In the case of an SQL mapping, we might effectively define methods that 
represent sets of fields applicable to a given class, and define the method 
combining rule such that it collects the fields for a class and all its 
base classes.

The dispatch system I've written allows this, in a manner as flexible as 
CLOS, although I don't have any of the convenience features actually 
written.  You just pass a "method combining" function in when you initially 
create the generic function, and I have two sample method combiners 
currently written: "most-specific-only", and "most-specific-to-least with 
call-next-method support".  The production version of the dispatch system 
will probably offer a superset of the CLOS options, or at any rate a 
"subset plus extensions", since a few of the CLOS combining rules don't 
have a direct translation in Python.

>peak.metamodels: With peak.metamodels I'm primarily interested on XMI-based
>code generation capabilities.  Will this feature be retained?  It's one that
>might help distinguish PEAK (and Python generally) as a platform for serious
>enterprise application development.

Sadly, I don't have the bandwidth right now to pursue any improvements to 
it without funding.  I'd like to put this in a separate distribution of 
some kind, because I don't want to keep lots of unfinished experimental 
things in mainline PEAK.  So, IMO, it's got to "grow or go".  My thought is 
to move it into its own distribution, where it can sit until I have 
time/interest/funding to move it forward again.
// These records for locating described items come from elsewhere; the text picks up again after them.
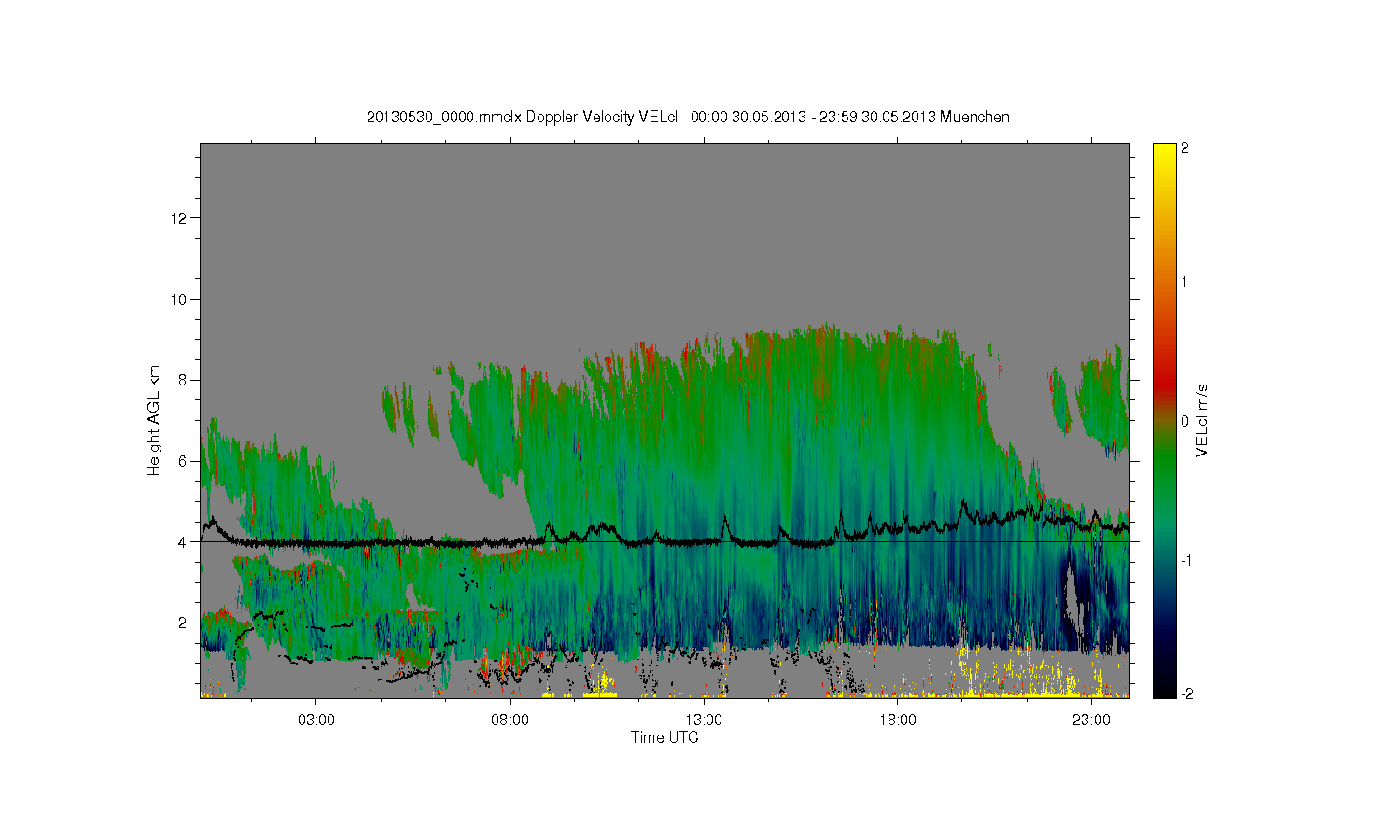Image resolution: width=1400 pixels, height=840 pixels.
Task: Click the 12 km height tick label
Action: (x=181, y=218)
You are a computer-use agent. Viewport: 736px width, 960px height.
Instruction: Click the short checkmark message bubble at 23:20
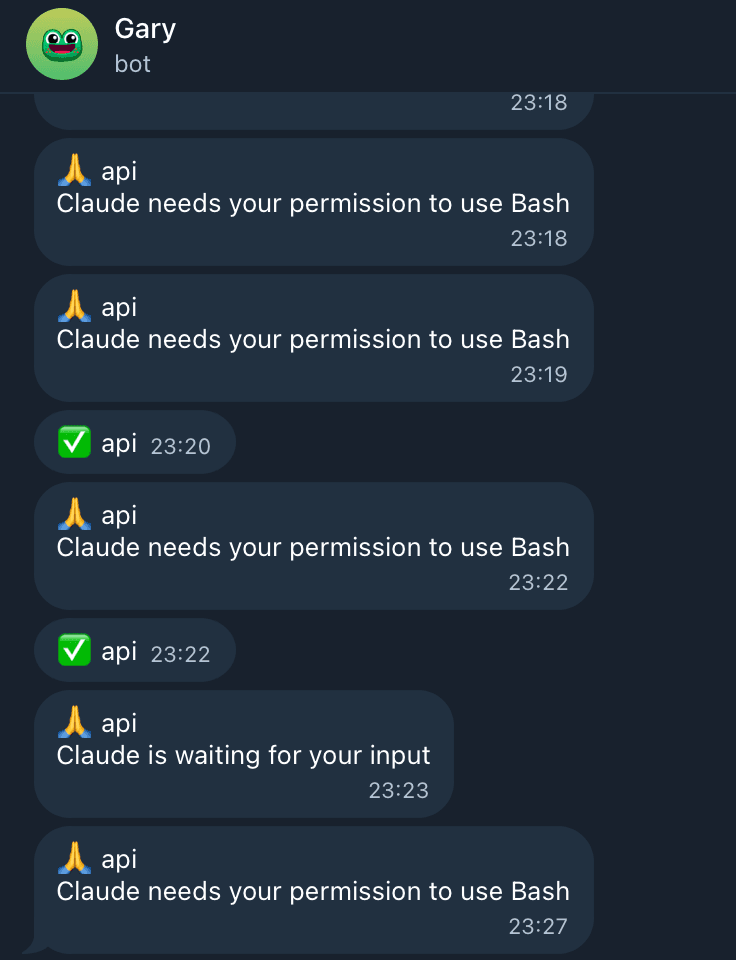pyautogui.click(x=135, y=442)
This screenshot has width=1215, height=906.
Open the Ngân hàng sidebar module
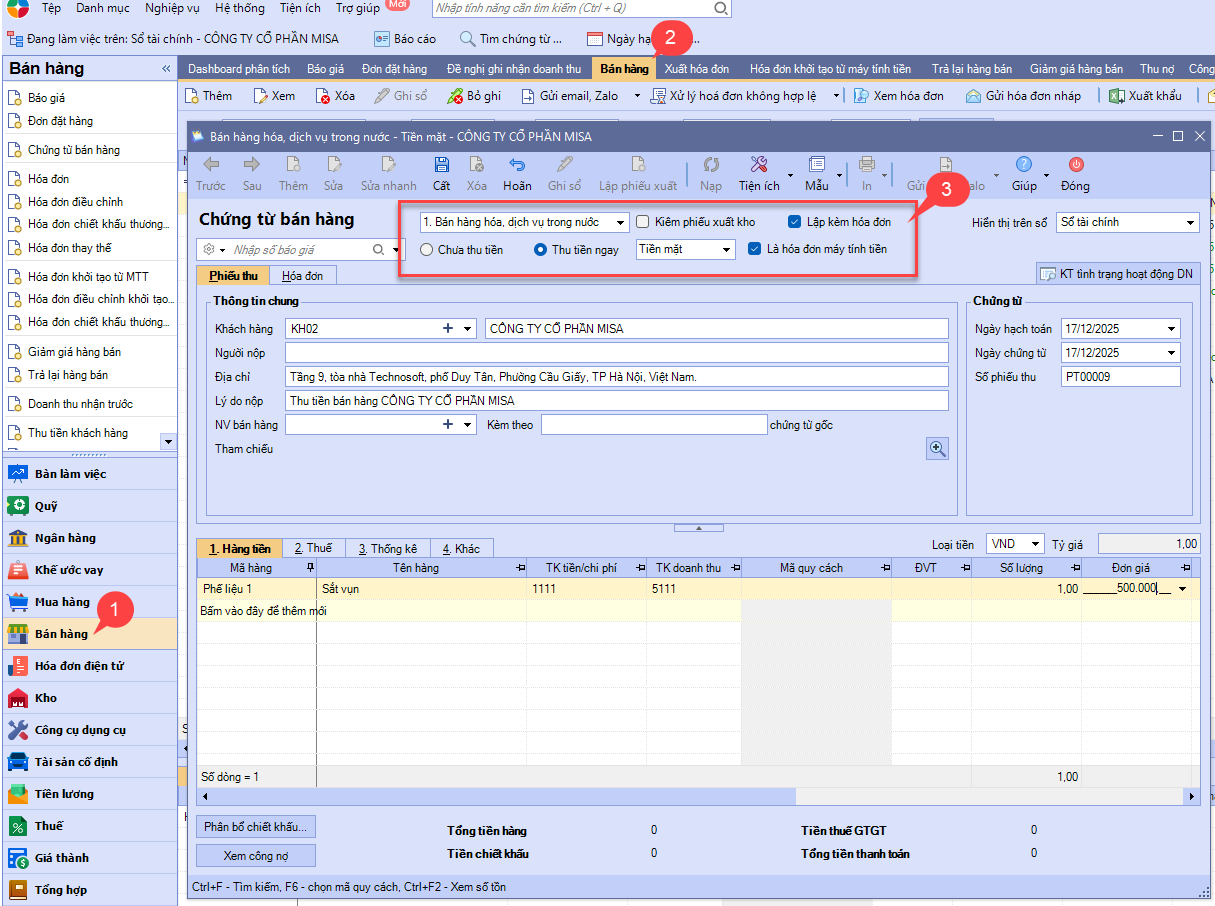coord(65,538)
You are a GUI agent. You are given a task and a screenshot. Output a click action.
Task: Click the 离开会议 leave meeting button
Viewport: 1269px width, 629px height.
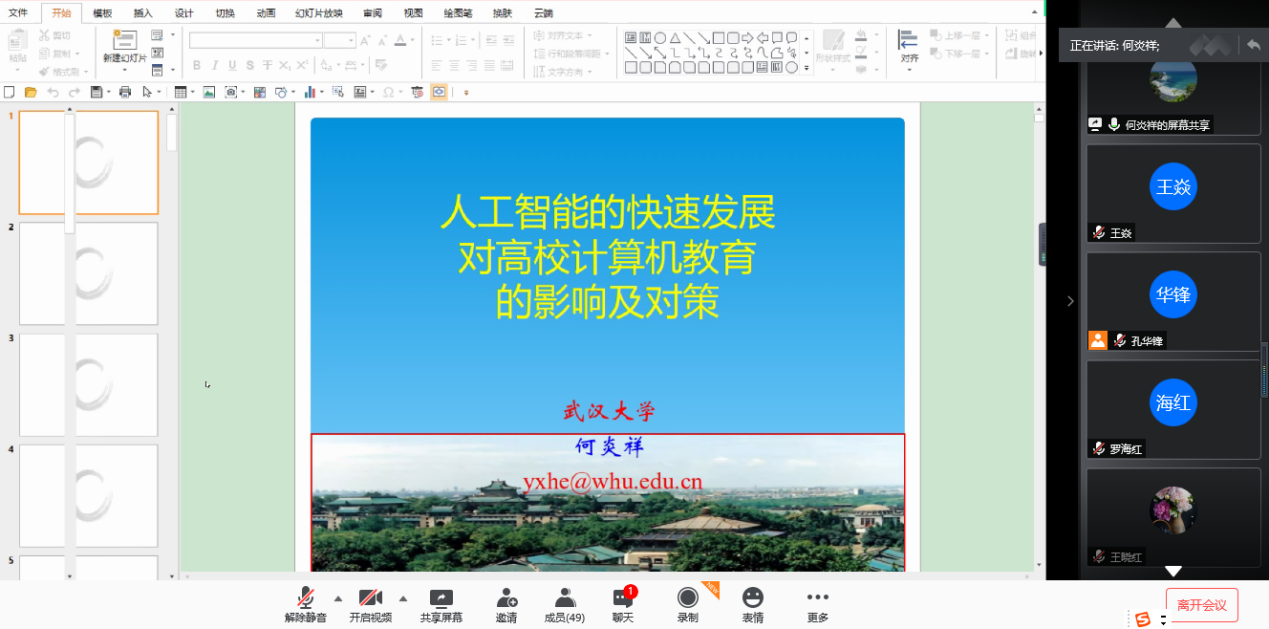point(1201,605)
On the bright side, generic functions make code generation and almost any 
other type of AST/model/tree processing easier, so you may find that you 
can do what you need with what's already there, once generic functions have 
landed.  Heck, if you can contribute some code-generation-from-UML stuff to 
complement the existing generation-from-MOF, maybe I could simply consider 
peak.metamodels "finished", and therefore keep it in the primary distro.  :)

>PyProtocols: You mention there will be changes to PyProtocols for 1.0 -- no
>doubt you'll be using multiple dispatch quite a bit behind the scenes, but
>will there be much change at the API level?

I would like to get some input on revising the PyProtocols API for 
1.0.  After having used it extensively for some time, I have to say I find 
the current spellings to be tedious at best, and error-prone for features I 
use infrequently.  The feedback I've had from the few people who've 
commented is that they'd rather see the Zope-like:

     implements(IFoo, IBar)

in place of:

     advise(instancesProvide=[IFoo,IBar])

One reason this is coming up is because I want to have protocol function 
decorators in 1.0, some way of saying:

    [advise(thisFunctionReturns=[IFoo], asAdapterForTypes=[int])]
    def intAsFoo(ob):
        ...

And also some way of saying:

    [advise(thisFunctionProvides=[IFooFunction])]
    def foo_by_wurbling(...):
        ...

That is, I'd like to be able to declare that 1) a function is an adapter 
factory, and/or 2) that it conforms to some interface describing its call 
signature.

However, all of the spellings above are not only hideous, but will also 
bloat the number of 'advise' keyword arguments beyond all sense or 
sensibility.  It would probably be more Pythonic at this point to break 
'advise' down into separate functions for specific use cases.  (Keeping 
'advise()' active through probably at least 1.1 for backward compatibility.)

I'm open to suggestions on what these new functions should look like.